- **Extract**:
· · · · ·

Dear Animal Legal & Historical Center,

I was driving down a rural highway and saw a dog riding in the back of a pickup truck. This seems like a dangerous practice. Is it legal?

On the road again


Dear On the Road Again,

Thank you for writing to our digital law library. As with many legal questions, the answer depends mostly on where you live. Only a handful of states have laws that expressly prohibit dogs from riding unrestrained in the back of pickup trucks.

Most state laws that address the issue make it illegal to transport a dog on a public road in the back of an open bed vehicle. This likely mean that any travel on a private road or driveway with a dog in the bed of a truck would not be outlawed in these states. As of 2019, it appears that only six states (CA, CT, ME, MA, NH, and RI) have such laws.

Maine prohibits transporting a dog in an open vehicle like a pick-up truck or convertible in a manner that does not protect the dog:

[a] person driving an open vehicle may not transport a dog in the open portion of that vehicle on a public way unless the dog is protected in a manner that prevents the dog from falling or jumping or being thrown from the vehicle.

29-A M. R. S. A. § 2087

The law excludes transportation of a dog by a farmer engaged in agricultural activities involving the dog or a hunting dog that is between transported between hunting sites by a licensed hunter.

Connecticut prohibits dogs in the back of pickups unless the dog is caged and secured:

No person operating a pick-up truck, as defined in section 14-1, on a public highway of this state shall transport a dog in the open rearward compartment of the pick-up truck unless the dog is secured in a cage or other container or otherwise protected or secured in such a manner as to prevent the dog from being thrown or falling or jumping from the pick-up truck.

· · · · ·

- **Dataset extract**:
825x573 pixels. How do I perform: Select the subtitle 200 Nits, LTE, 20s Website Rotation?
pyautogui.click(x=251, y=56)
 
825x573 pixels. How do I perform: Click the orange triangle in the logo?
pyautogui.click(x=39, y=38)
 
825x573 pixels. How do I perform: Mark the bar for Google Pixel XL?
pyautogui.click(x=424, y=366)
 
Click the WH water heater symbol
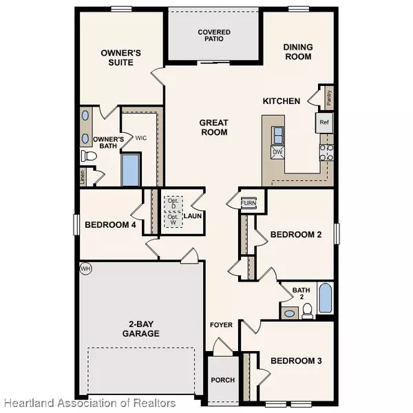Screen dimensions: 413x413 85,268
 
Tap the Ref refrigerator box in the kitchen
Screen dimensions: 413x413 324,123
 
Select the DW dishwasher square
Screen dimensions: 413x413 277,152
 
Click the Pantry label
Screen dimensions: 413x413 329,98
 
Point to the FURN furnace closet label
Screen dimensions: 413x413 248,203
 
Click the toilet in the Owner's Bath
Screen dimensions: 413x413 89,156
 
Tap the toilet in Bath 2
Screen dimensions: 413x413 307,311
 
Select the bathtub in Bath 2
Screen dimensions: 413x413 326,298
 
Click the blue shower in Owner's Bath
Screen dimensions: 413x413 131,170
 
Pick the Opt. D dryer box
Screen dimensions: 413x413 173,204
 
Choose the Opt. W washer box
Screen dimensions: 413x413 173,220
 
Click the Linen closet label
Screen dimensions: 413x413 83,177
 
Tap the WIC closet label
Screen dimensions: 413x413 141,138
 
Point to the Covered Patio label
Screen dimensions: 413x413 214,35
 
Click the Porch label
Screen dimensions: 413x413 223,380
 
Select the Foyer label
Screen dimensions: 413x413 221,325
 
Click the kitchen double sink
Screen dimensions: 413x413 277,135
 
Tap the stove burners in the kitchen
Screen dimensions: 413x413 326,153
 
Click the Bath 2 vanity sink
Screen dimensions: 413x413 290,313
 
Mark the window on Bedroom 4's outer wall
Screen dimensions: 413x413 76,224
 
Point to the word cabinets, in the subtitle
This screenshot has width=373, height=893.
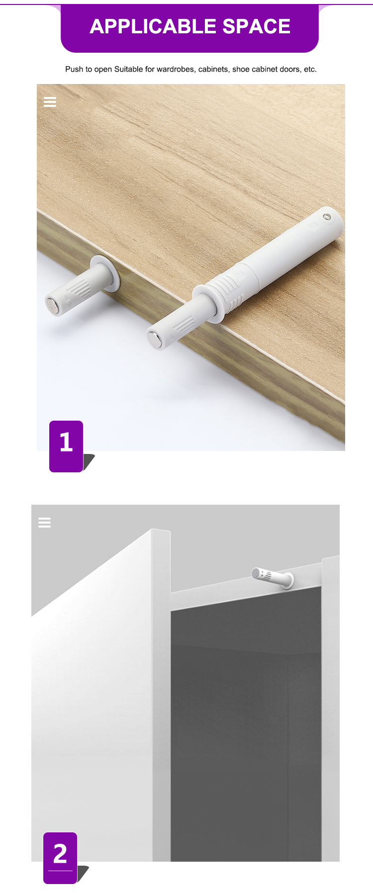coord(214,69)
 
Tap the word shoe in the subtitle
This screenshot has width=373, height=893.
coord(241,69)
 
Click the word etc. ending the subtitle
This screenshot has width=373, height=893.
coord(310,69)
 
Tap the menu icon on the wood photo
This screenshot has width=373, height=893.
coord(50,102)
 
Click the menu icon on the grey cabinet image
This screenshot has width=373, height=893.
coord(44,522)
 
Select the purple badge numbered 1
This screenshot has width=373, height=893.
coord(66,446)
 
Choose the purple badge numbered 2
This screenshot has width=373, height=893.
coord(60,858)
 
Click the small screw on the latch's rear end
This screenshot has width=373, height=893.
coord(327,217)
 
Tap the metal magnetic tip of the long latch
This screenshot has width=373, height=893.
coord(154,339)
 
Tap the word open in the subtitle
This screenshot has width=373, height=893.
coord(103,69)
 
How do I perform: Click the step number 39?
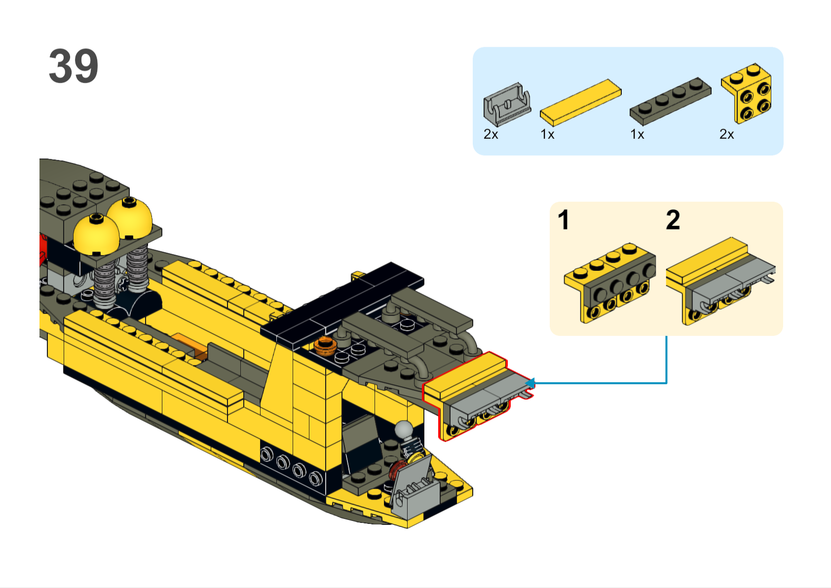point(74,66)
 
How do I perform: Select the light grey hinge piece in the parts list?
point(507,104)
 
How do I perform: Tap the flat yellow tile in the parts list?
point(581,102)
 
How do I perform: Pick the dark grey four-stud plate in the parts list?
point(670,101)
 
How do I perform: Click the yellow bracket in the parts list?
point(747,93)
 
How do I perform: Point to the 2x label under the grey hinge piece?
point(491,134)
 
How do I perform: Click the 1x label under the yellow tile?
point(547,134)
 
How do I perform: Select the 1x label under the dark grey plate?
point(637,134)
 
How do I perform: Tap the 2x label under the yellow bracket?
point(726,134)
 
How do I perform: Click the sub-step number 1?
point(564,220)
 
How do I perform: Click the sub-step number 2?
point(673,220)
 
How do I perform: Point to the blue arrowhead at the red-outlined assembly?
point(530,383)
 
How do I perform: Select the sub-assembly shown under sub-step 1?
point(609,283)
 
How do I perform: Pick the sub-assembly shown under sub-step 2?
point(720,281)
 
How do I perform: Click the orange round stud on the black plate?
point(325,345)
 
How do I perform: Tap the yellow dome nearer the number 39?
point(96,235)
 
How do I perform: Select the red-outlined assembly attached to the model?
point(478,396)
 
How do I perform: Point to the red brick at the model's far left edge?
point(43,249)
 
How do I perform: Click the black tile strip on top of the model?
point(341,304)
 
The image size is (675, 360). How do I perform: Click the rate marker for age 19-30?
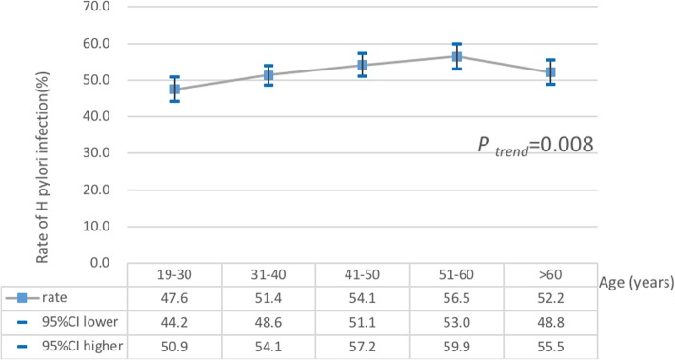click(175, 90)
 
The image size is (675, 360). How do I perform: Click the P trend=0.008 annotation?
click(536, 145)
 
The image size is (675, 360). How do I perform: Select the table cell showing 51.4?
click(268, 298)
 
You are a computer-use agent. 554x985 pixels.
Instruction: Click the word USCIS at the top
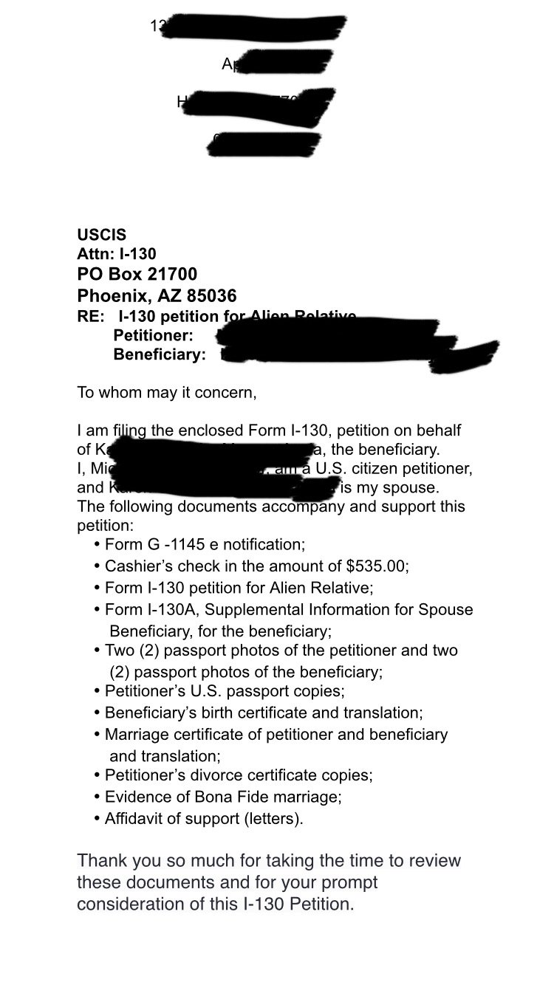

· · · · ·

- **Task prompt**:
Can you resume the letter above about dogs riding in the backs of pickup trucks, starting right after its last sentence?

- **Final result**:
C. G. S. A. § 14-272b

New Hampshire adds a requirement that the vehicle's side extend to a height of at least 46 inches vertically (N.H. Rev. Stat. § 644:8-f). In addition to that, the dog must be cross-tethered, and protected in a secured container, cage or other form of protection from jumping or falling out.

California's law is nearly identical in its requirements to New Hampshire. That state's law also has exceptions for the transportation of livestock, the transport of a dog in a rural area to and from a livestock auction, and the transport of a dog for purposes associated with ranching or farming (West's Ann.Cal.Vehicle Code § 23117).

Massachusetts extends its law to all animals instead of just dogs:

No person shall transport an animal in the back of a motor vehicle in a space intended for a load on the vehicle on a public way unless such space is enclosed or has side and tail racks to a height of at least 46 inches extending vertically from the floor, the animal is cross tethered to the vehicle, the animal is protected by a secured container or cage or the animal is otherwise protected in a manner which will prevent the animal from being thrown or from falling or jumping from the vehicle.

Violation of the law only results in a fine of not less than $50 (M.G.L.A. 90 § 22H).

Similarly, Rhode Island covers all animals, and refers more generally to "open air motor vehicles." Like other states, this conveyance is allowed if certain requirements are met:

[T]he animal or animals being transported:

(1) Is kept in an enclosed area of the motor vehicle;

(2) The animal or animals are under the physical control of a person other than the operator of the motor vehicle; or

(2) The animal or animals are placed in the motor vehicle and safely restrained by a harness manufactured for the purpose of restraining animals by means other than neck restraints.

Gen. Laws, 1956, § 31-22-28. Violation of the law incurs a maximum fine of $50 like Massachusetts, but each subsequent offense has an enhanced fine of up to $200.

Other types of laws may also apply to the transport of animals in open-bed trucks. In Washington, it is unlawful to "transport any living animal on the running board, fenders, hood, or other outside part of  any vehicle unless suitable harness, cage or enclosure be provided and so attached as to protect such animal from falling  or being thrown therefrom." West's RCWA 46.61.660. This law deals more with strapping a live animal to outside portions of vehicles, so it is unclear in the application to open truck beds.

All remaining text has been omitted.